▶ _Data items_:
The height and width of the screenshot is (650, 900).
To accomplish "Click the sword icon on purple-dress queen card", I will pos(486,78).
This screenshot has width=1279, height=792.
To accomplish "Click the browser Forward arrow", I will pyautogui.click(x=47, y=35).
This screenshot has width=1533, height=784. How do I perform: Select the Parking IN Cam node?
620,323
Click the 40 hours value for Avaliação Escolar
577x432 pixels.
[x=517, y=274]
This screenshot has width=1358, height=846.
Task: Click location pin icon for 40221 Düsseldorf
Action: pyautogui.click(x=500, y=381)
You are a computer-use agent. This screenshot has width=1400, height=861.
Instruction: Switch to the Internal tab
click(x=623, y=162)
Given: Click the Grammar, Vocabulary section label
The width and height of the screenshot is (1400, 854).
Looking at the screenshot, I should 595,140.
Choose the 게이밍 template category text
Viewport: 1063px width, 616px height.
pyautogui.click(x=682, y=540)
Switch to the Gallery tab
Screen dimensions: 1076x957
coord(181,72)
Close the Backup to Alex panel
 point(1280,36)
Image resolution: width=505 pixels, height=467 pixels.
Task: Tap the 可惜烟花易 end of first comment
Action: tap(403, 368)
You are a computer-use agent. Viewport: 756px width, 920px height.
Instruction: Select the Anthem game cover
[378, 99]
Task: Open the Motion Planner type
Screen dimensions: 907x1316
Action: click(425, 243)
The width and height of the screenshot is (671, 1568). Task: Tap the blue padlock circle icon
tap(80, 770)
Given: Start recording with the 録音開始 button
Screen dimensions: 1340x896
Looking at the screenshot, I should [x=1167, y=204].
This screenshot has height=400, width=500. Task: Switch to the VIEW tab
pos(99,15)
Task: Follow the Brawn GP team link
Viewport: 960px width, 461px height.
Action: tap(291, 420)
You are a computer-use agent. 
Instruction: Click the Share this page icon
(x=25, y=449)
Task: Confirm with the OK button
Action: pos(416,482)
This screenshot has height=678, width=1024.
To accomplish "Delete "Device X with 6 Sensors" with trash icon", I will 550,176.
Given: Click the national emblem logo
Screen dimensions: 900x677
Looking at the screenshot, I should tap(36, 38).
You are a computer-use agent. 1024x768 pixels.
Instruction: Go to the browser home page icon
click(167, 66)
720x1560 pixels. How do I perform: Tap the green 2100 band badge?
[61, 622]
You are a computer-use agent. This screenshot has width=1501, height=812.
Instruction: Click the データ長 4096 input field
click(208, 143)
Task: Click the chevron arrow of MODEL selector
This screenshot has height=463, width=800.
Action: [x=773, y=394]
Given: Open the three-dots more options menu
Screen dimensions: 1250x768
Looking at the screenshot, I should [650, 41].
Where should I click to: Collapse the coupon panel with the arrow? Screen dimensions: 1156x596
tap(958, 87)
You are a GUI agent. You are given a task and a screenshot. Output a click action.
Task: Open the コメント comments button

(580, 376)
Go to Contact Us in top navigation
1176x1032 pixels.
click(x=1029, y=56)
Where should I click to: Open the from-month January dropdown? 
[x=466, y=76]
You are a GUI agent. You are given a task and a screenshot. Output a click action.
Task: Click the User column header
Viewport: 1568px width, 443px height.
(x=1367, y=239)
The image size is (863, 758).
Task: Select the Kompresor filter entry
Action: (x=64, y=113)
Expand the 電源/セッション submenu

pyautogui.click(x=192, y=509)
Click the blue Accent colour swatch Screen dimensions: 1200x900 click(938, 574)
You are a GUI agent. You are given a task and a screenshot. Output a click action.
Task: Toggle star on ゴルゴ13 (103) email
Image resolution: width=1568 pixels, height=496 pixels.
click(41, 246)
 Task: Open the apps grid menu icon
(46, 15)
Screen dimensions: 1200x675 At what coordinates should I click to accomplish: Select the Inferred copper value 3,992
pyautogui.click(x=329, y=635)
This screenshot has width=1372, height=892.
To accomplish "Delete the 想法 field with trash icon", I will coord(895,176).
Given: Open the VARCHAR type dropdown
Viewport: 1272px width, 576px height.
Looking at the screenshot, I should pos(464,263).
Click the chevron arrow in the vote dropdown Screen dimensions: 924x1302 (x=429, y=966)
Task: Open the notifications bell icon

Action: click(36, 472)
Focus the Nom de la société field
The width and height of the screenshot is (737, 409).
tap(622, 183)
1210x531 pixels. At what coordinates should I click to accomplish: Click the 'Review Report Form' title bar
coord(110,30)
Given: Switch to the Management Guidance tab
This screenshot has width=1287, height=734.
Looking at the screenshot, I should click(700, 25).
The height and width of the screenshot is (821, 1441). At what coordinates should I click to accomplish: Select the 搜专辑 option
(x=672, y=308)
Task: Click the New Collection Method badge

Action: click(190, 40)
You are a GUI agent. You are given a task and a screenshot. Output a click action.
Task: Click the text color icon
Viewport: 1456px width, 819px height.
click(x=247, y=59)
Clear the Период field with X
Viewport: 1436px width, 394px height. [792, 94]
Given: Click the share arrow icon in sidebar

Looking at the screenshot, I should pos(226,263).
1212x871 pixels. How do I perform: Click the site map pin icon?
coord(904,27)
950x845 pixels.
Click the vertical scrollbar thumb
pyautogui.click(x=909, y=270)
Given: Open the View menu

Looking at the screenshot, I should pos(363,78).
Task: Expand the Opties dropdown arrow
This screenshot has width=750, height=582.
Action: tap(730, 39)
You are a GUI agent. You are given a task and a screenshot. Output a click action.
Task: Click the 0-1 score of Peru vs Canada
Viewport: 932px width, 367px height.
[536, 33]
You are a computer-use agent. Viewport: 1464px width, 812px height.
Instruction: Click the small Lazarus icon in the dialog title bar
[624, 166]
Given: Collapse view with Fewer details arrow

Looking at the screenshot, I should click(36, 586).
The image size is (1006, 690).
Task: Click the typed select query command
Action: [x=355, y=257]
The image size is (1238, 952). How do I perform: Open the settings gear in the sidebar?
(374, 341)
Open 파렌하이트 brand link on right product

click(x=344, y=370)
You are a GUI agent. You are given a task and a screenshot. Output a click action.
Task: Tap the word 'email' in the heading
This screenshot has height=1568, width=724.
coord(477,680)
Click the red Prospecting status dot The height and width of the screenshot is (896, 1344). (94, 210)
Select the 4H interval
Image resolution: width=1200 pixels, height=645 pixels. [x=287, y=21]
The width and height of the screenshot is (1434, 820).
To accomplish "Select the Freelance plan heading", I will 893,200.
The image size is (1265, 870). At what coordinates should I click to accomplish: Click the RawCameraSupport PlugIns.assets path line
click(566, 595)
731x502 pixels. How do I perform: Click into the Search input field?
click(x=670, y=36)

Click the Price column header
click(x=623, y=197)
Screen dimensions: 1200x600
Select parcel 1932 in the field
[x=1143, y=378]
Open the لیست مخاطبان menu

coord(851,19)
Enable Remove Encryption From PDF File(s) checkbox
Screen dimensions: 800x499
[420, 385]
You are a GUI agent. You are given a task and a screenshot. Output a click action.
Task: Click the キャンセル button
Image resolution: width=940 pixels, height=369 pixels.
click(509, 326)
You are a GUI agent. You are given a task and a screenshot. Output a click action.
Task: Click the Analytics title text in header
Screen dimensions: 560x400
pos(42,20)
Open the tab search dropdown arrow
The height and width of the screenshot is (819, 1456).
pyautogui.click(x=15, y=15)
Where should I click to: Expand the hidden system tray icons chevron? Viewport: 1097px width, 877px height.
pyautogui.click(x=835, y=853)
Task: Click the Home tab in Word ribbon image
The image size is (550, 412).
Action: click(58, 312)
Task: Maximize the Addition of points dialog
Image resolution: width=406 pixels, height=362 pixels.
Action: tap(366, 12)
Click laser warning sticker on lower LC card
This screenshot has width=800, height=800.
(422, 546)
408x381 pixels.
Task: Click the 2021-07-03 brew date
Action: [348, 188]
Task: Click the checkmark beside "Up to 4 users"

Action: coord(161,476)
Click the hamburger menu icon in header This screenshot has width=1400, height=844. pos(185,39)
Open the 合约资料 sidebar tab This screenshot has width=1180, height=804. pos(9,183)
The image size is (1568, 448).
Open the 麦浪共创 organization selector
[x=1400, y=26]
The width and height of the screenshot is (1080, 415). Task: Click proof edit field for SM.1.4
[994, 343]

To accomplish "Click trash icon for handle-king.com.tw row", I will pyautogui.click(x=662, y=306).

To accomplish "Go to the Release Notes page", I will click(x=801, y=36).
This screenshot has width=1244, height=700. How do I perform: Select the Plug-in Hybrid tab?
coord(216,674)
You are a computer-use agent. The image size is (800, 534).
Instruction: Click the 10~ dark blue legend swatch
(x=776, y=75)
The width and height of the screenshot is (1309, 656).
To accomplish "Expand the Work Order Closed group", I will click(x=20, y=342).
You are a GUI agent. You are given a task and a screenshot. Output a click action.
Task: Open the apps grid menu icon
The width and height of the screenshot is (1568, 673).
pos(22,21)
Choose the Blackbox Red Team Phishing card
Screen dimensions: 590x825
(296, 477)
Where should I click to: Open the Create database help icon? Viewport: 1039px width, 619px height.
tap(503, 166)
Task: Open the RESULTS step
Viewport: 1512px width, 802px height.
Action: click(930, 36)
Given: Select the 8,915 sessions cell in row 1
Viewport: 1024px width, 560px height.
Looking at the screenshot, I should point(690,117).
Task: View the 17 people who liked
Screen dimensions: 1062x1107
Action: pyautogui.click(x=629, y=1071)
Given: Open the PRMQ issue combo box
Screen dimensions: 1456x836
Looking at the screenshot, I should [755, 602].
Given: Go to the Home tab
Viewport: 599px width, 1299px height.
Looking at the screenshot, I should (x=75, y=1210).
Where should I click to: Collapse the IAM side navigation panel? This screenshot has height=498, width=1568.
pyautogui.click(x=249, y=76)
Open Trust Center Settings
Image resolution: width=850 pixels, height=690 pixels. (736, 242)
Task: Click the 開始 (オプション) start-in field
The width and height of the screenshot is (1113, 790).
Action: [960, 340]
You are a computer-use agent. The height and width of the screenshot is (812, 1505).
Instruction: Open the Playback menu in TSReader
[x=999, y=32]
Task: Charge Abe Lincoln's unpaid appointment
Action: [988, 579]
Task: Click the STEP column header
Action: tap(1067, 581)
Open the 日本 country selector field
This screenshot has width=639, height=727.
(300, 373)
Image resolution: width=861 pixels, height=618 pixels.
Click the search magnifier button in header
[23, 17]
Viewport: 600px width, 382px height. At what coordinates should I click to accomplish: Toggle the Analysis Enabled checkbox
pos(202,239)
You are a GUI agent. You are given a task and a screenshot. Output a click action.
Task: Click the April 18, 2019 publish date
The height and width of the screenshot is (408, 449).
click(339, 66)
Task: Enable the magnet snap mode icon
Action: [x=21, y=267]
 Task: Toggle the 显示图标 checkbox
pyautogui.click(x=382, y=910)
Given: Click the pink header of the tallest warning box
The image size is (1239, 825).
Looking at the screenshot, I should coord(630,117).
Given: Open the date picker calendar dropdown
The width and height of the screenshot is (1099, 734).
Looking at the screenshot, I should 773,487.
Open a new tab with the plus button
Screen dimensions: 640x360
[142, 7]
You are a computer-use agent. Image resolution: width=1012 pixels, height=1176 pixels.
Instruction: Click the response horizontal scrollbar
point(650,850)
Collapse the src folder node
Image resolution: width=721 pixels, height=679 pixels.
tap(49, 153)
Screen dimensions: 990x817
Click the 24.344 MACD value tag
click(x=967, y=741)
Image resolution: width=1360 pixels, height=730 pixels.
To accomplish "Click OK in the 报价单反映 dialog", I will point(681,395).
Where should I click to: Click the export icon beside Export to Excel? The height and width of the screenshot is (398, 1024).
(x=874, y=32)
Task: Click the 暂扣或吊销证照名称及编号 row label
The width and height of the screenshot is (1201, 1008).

▶ _What the task requires_:
From the first line of the data through the line with "Choose the 게이밍 template category text", quote each line exactly and add nothing else.

▶ _Task answer_:
The height and width of the screenshot is (650, 900).
To accomplish "Click the sword icon on purple-dress queen card", I will pos(486,78).
This screenshot has width=1279, height=792.
To accomplish "Click the browser Forward arrow", I will pyautogui.click(x=47, y=35).
This screenshot has width=1533, height=784. How do I perform: Select the Parking IN Cam node?
620,323
Click the 40 hours value for Avaliação Escolar
577x432 pixels.
[x=517, y=274]
This screenshot has width=1358, height=846.
Task: Click location pin icon for 40221 Düsseldorf
Action: pyautogui.click(x=500, y=381)
You are a computer-use agent. This screenshot has width=1400, height=861.
Instruction: Switch to the Internal tab
click(x=623, y=162)
Given: Click the Grammar, Vocabulary section label
The width and height of the screenshot is (1400, 854).
Looking at the screenshot, I should 595,140.
Choose the 게이밍 template category text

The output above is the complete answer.